● **Task objective**
Print out each entry below in full, exactly as given, excluding pictures.

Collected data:
● ● ● ●

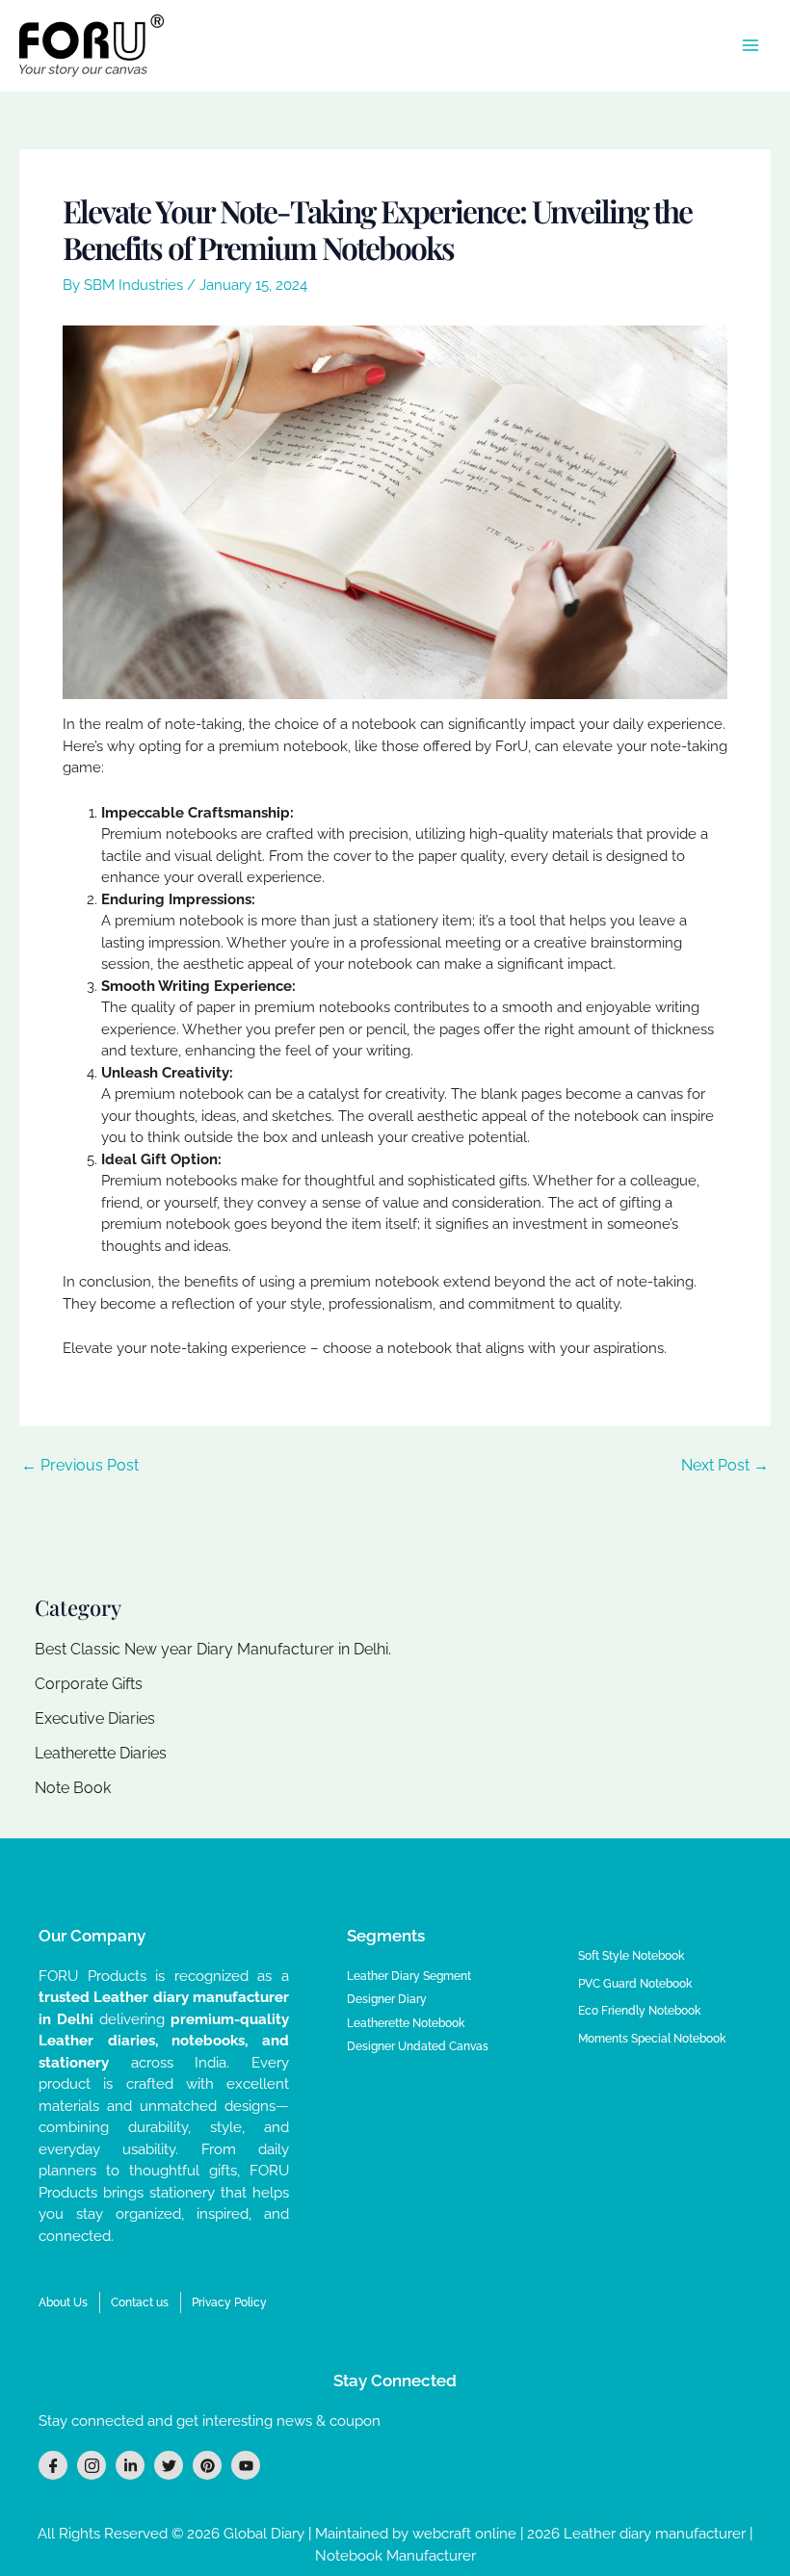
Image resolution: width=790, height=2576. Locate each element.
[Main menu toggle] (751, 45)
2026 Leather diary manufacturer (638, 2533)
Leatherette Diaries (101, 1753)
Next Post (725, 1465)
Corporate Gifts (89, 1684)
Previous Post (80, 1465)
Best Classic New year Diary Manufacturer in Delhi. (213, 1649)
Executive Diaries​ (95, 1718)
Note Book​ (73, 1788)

● ● ● ●

● **Written answer**
Image resolution: width=790, height=2576. Locate each element.
[Main menu toggle] (751, 45)
2026 Leather diary manufacturer (638, 2533)
Leatherette Diaries (101, 1753)
Next Post (725, 1465)
Corporate Gifts (89, 1684)
Previous Post (80, 1465)
Best Classic New year Diary Manufacturer in Delhi. (213, 1649)
Executive Diaries​ (95, 1718)
Note Book​ (73, 1788)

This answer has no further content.